Austin’s reply was lazy, airy, while he thought of cowgirls.
“Why do I have to follow the agreement, Don, when you don’t? ”
While Don, with greater intensity, explained his ideas all over again, Austin thought of cowgirls riding in slow motion through fields of daisies.
“Don,” Austin finally interrupted, “if you follow the business plan and achieve every benchmark and every deadline, and the firm establishes itself in its market niche, and the IPO happens and everyone leaves rich,
you can buy all the buildings you want
. And hang around and make all the new implementations that strike your fancy. No one will argue with you—
you’ll be rich.
”
“But—”
“So for now
you need to follow the strategic plan.
And if you don’t”—Austin smiled at the thought—“I will join your partners in voting you off the board, and you’ll get nothing. And please don’t think I can’t do it, because I can.

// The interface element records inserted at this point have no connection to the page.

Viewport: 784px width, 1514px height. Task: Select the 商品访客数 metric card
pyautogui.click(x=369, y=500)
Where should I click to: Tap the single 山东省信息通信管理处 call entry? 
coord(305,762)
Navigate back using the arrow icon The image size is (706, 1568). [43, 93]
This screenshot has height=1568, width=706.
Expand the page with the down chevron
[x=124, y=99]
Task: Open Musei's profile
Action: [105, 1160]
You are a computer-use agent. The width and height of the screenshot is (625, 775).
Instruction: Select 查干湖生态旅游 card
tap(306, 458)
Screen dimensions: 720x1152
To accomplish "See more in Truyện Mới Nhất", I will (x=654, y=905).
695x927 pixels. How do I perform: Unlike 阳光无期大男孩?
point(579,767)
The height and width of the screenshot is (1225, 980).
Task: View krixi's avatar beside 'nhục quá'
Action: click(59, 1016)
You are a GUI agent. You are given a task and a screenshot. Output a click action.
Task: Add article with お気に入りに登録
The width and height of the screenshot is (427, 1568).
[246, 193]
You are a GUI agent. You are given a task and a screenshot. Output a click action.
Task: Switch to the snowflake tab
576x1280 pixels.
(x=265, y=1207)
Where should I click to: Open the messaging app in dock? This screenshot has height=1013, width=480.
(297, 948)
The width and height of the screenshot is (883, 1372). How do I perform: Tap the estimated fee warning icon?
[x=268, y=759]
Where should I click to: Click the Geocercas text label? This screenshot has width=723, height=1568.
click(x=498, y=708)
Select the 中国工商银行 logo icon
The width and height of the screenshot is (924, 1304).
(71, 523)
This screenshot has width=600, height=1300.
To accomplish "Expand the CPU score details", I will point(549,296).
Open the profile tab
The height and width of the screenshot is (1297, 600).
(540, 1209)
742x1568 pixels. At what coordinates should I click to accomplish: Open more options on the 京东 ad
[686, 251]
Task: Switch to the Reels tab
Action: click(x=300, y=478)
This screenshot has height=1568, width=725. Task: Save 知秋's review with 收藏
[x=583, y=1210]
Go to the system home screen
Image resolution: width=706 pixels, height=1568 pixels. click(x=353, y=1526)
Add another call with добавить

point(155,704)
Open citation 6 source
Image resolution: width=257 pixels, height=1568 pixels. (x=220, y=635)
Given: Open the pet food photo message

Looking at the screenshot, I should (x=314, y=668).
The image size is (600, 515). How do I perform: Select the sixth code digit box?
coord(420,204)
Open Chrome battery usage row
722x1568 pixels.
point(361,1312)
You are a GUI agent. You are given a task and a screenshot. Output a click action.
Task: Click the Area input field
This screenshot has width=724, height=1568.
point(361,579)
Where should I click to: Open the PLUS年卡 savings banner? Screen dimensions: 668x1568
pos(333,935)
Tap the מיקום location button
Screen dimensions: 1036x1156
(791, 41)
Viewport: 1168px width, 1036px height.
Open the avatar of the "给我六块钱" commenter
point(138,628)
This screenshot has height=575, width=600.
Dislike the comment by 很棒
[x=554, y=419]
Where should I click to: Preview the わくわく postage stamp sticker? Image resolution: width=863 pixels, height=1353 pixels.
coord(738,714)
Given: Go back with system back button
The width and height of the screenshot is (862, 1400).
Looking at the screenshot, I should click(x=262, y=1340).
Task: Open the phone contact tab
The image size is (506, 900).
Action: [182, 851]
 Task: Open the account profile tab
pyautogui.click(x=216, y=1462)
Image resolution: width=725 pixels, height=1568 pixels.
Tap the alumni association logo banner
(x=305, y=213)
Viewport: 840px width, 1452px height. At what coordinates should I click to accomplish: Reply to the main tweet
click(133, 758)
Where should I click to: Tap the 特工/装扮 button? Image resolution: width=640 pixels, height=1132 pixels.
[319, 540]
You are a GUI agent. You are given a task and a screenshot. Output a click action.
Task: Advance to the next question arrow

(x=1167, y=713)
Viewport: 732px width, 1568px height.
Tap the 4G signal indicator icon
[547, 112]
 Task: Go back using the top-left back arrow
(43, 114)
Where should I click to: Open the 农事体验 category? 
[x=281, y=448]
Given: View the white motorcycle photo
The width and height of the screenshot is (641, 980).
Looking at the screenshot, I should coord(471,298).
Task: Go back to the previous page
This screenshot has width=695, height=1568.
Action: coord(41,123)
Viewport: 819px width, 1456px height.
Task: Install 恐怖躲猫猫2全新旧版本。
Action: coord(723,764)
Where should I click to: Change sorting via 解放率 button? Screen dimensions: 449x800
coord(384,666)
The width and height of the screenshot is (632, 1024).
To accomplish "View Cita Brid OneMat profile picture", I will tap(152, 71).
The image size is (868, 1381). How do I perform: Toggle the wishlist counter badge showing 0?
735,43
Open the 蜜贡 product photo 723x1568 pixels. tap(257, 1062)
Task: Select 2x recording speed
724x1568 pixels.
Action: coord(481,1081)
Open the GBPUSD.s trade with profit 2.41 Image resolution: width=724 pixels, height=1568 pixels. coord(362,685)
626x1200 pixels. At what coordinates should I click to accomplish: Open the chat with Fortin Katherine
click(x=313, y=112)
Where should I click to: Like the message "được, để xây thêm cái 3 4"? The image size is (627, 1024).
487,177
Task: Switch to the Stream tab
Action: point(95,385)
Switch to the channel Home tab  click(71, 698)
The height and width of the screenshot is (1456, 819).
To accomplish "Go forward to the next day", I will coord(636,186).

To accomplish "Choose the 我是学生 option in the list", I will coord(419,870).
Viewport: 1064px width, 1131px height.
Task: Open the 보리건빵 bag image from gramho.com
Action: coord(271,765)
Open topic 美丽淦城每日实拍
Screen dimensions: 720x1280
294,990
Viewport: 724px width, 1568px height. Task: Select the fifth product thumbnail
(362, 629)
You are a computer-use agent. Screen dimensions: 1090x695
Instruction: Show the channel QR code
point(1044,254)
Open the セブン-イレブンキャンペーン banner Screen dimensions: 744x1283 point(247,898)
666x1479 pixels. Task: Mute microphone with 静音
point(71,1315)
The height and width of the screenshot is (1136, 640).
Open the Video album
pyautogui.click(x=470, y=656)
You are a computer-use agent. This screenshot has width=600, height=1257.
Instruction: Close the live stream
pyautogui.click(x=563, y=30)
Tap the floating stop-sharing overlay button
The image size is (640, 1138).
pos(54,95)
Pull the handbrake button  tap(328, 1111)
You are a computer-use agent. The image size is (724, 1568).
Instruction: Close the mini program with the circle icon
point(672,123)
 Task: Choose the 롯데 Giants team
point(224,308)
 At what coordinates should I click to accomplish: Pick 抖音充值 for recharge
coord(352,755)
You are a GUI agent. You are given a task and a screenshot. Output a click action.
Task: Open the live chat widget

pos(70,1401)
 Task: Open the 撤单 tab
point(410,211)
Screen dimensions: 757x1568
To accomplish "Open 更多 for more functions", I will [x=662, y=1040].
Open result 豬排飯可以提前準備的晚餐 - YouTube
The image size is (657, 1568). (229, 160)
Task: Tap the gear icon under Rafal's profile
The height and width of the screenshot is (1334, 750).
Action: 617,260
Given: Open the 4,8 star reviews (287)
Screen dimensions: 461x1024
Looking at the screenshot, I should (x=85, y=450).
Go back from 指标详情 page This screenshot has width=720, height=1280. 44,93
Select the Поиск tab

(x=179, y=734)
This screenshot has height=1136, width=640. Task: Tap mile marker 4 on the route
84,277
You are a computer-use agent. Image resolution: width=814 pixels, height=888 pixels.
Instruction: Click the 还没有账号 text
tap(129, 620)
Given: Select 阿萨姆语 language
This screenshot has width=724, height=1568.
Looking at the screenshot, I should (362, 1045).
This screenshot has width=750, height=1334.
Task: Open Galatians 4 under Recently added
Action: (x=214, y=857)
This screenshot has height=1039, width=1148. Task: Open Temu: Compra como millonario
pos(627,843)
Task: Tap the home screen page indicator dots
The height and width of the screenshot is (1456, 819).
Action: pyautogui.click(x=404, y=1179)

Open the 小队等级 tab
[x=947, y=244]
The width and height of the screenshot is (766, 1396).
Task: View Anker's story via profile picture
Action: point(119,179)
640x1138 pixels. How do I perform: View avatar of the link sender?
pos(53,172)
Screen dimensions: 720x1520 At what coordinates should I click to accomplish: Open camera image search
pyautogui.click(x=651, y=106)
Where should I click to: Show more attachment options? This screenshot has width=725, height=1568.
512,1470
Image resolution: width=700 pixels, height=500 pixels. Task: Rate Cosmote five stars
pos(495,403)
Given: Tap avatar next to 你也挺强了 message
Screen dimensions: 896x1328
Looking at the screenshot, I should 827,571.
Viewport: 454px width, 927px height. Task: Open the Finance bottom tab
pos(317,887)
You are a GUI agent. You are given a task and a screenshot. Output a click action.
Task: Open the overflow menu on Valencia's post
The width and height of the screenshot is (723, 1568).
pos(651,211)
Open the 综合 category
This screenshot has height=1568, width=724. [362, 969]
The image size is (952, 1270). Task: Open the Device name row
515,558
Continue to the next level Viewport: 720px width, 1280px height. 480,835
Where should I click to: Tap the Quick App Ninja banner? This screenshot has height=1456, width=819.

Ask Gene Kring.”
There was a moment of puzzlement.
“Who’s Gene Kring?” Don asked.
“Exactly my point,” Austin said.
Honest to Christ, he thought, this guy was almost as bad as BJ.
CHAPTER FOUR
This Is Not a Rescue
In midafternoon Dagmar heard tramping outside and peered out to see a double line of police marching down the street in line abreast, followed by police cars and vans. The police were dressed more seriously this time, in khaki, with long batons, shotguns configured to fire tear gas grenades, transparent shields marked POLISI, and round helmets that looked as if they were designed by samurai, with plates hanging down to cover the ears and back of the neck.
The kid with the Frankie Avalon hair was awake by then, if still unwell. He slouched against the wall beneath one of the shelves. His eyes weren’t very focused yet, but he didn’t seem about to drop dead.
Dagmar saw as the police passed that they were heading in the general direction of her hotel. She figured this was about as safe as her day was going to get.
She went to the door and rolled the screen up to waist height, then ducked down beneath the screen and out into the street. The rotating lights on the vehicles flashed on broken windows. Dagmar followed the police line down the street.
At the next intersection the police paused for directions, and that’s when someone noticed her. One of the cops in a car saw her, blipped the horn, and gestured her over. She bent toward him, and—talking around the cigarette in the corner of his mouth—he asked her a question in Javanese.